Representative Mace’s venue for her recent Reverend Shannon-like ranting was the House floor of the US Capitol where she flappingly displayed the dirty laundry of her sordid relationship with her ex-fiancé Patrick Bryant for all the world to see, the same fiancé she mentioned at the National Prayer Breakfast a year earlier when she shared with the august worshippers assembled there that she had told Mr. Bryant, “No, baby, we ain’t got time for that,” that being premarital morning sex, because she didn’t want to be late for the Jesus fest.

I’m not going to catalogue the accusations of her screed the other night, which may or may not be true, the hidden cameras, the sexual assaults, etc. but merely suggest we the people would be better served with representatives who focus on our collective good rather than their own personal vendettas, to channel Jimmy Carter as opposed to Caligula, who also had a penchant for cosplaying, who liked to dress up like soldiers, mythological figures, and women.

Oh, Joe Cunningham, our lonely First Congressional District turns its lonely eyes to you.

Nancy Mace’s Scarlet Letter

I know from personal experience that the Citadel has a pretty good, if not excellent, English Department. I took a topnotch graduate class in Victorian Literature there and used much of what learned in the British survey I taught at Porter-Gaud.

How is it then that Nancy Mace, a famous Citadel alum and representative of South Carolina’s First Congressional District, doesn’t know that the scarlet letter in the famous Hawthorne’s novel stands for Adulteress?

In case you missed it, yesterday Representative Mace had a scarlet A emblazoned on a white tee shirt because after voting against Kevin McCarthy for Speaker, she has received a shitload of criticism from several of her Republican colleagues[1]. After all, McCarthy had, according to the Huffington Post, donated “millions of dollars to Mace’s campaign.” 

Nevertheless, feeling martyred, Ms Mace, an Olympic-grade flip-flopper, whined, “I’m wearing the scarlet letter after the week I just had being a woman up here, and being demonized for my vote and for my voice.” 

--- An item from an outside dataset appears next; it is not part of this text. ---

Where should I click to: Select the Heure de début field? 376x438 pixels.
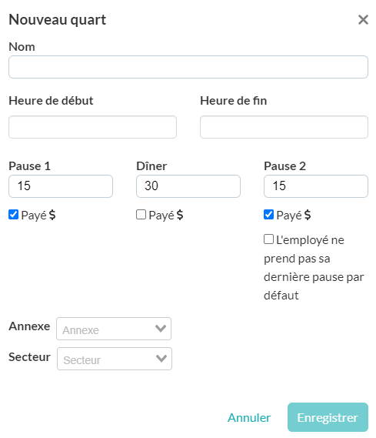(92, 127)
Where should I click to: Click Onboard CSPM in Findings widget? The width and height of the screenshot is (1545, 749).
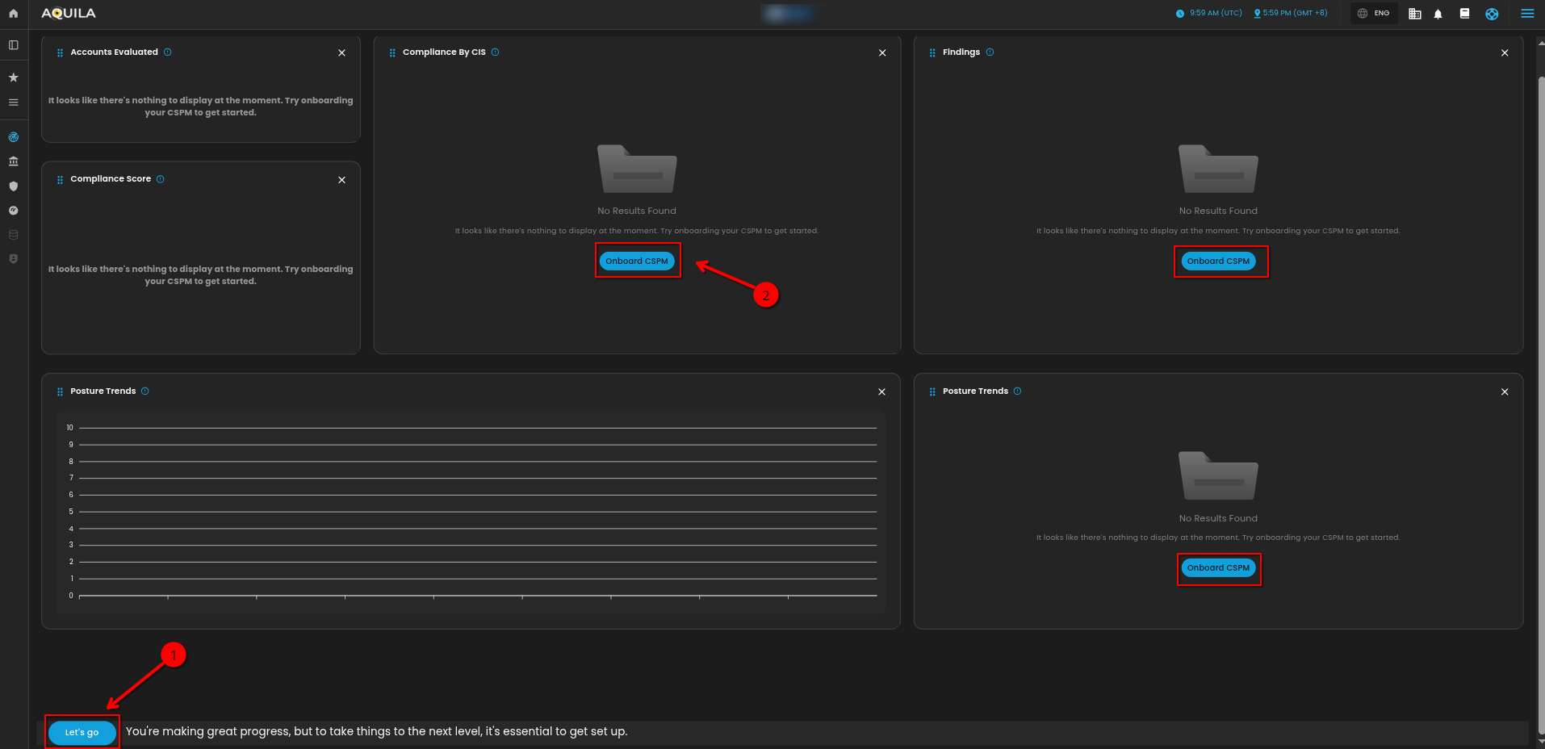[1218, 261]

She plans to vote for Gym Jordan for Speaker, the firebrand former wrestling coach accused of turning a blind eye to sexual abuse by the team physician at Ohio State. When asked about the allegations on one of the Sunday talk shows, she claimed ignorance, which suggests she’s just as clueless about current events as she is of American literature.

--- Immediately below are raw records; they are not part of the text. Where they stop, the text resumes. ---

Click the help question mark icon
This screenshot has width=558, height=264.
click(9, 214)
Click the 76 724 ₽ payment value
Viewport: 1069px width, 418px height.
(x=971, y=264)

So there she was, strutting around the Capitol Building seemingly advertising her violation of the Seventh Commandment.

However, as I used to tell my students, you have to interpret a symbol in its context. Here the A could very well stand for “ATTENTION!”

“Or asshole.”


[1] A more refined and learned commentator would have substituted “Augean-stable load” for “shitload,” but then if Mace were somehow stumble upon this post, she wouldn’t know what the fuck he was talking about.